Indie-Musik aus Hamburg – mal poppig, mal rockig, hat eine lange Tradition. Die Band Kettcar besang bereits die Landungsbrücken, “Wie sieht’s aus in Hamburg?”, fragen Tomte ganz generell. Auch Brockhof haben als hiesige Gruppe ihre Stadt als Inspirationsquelle genutzt.
Den bisher noch unveröffentlichten Song „Japanese Garden“, inspiriert vom japanischen Garten in Planten un Blomen, performt Lina solo. Ausgerechnet da verrutscht der Ton: Die Gitarre ist nicht ordentlich gestimmt. Lina bricht ab und entschuldigt sich. Das macht sie nur noch sympathischer. Ihr Bandkollege unterstützt beim Stimmen, das dauert ein bisschen. Die Leute im Publikum nutzen die Pause, klatschen Applaus, pfeifen und feuern an.
Bis auf die kleine Unterbrechung sind die Übergänge fließend. Kleine Pausen zum Gitarrenwechsel moderiert Lina souverän: Etwa, dass es ein sehr schönes Gefühl sei, statt als Gast auch mal als Künstlerin im Molotow zu sein und auf der Bühne zu stehen.
Im Interview mit FINK.HAMBURG erzählt Lina, dass sie die vergangen beiden Jahre als Besucherin auf dem Reeperbahn Festival war. Da hatte sie noch nicht gedacht, dieses Jahr schon selbst hier zu stehen. „Ich bin sehr dankbar dafür, dass das Projekt so frisch ist und wir schon auf so vielen mega coolen Indie-Festivals spielen durften.

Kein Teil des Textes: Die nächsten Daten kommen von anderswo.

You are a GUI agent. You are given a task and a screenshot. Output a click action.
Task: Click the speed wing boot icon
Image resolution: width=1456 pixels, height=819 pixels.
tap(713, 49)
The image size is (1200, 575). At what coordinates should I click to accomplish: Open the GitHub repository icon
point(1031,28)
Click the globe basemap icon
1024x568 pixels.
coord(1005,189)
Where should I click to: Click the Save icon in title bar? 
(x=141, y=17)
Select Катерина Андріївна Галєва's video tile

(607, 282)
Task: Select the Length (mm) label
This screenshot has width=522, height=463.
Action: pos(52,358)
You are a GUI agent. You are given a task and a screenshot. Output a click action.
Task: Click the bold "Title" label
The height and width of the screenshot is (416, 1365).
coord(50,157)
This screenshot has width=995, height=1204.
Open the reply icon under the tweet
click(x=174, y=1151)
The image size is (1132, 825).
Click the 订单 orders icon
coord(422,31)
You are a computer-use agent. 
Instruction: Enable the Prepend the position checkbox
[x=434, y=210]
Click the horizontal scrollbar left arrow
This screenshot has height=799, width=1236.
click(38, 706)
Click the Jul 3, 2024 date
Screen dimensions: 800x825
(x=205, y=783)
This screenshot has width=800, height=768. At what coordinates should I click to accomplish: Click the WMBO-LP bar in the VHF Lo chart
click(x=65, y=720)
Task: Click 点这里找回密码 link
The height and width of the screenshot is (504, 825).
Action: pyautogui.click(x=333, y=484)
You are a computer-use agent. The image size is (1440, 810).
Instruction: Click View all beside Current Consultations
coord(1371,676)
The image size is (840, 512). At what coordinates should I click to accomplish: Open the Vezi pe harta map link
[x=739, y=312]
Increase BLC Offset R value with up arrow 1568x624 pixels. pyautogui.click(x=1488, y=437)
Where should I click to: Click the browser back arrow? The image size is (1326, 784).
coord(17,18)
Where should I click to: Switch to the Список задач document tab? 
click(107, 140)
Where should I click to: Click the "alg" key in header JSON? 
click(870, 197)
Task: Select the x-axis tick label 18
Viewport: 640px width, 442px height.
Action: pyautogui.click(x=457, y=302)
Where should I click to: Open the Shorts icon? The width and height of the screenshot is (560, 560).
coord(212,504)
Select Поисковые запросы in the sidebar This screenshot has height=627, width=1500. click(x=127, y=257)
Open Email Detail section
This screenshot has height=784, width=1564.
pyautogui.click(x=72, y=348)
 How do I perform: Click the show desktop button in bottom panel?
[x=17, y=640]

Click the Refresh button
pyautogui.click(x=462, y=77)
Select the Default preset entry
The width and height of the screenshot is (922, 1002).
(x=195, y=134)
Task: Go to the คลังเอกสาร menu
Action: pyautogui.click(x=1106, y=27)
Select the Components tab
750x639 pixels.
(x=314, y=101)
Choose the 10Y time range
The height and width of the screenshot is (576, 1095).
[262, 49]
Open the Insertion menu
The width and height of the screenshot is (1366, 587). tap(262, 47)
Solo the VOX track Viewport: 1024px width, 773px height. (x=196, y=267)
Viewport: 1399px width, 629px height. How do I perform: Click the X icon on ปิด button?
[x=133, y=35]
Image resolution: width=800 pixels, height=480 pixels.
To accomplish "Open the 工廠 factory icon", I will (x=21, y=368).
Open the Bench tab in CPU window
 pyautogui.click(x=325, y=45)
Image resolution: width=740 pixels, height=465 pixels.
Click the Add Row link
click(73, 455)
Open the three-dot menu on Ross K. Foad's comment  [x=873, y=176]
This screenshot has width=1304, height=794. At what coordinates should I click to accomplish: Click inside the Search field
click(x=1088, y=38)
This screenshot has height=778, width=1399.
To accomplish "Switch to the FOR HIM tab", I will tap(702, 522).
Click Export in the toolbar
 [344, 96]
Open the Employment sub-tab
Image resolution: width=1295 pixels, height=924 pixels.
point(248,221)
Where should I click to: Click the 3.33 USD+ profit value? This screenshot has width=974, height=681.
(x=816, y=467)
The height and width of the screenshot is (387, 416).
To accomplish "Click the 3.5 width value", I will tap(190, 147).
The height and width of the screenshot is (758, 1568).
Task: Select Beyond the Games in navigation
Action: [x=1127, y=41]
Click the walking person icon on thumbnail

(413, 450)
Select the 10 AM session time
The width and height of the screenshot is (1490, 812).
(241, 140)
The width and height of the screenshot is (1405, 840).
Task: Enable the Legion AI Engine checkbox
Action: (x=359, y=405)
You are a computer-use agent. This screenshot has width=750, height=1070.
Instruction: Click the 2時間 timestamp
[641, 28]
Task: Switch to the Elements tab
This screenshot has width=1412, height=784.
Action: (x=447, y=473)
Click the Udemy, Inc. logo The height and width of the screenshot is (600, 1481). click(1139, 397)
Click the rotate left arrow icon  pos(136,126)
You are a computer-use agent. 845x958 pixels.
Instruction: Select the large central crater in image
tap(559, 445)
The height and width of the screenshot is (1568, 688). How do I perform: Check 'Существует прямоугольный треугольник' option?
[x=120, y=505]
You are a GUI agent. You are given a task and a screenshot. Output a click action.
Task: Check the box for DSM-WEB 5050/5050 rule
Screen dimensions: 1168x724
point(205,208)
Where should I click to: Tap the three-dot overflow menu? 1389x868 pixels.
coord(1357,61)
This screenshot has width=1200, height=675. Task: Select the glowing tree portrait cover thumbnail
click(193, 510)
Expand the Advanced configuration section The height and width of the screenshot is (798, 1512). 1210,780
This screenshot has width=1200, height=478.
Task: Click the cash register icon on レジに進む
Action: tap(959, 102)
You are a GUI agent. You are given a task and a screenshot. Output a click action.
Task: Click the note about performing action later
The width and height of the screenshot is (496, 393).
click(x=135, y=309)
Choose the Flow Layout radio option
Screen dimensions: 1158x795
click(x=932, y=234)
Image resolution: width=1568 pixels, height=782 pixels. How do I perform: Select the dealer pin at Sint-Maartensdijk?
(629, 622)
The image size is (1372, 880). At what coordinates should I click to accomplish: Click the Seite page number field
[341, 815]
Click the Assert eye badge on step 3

Das war ein sehr schönes Gefühl und ich konnte viele Erfahrungen sammeln. Ich habe jetzt schon Bock auf nächstes Jahr.“
Zum Schluss gibt es noch die neue Single „Clearing up“, die am Tag darauf, dem vorletzten Tag des Reeperbahn Festivals, ihr Release feiert. Ein gelungener Einstand für Brockhoff.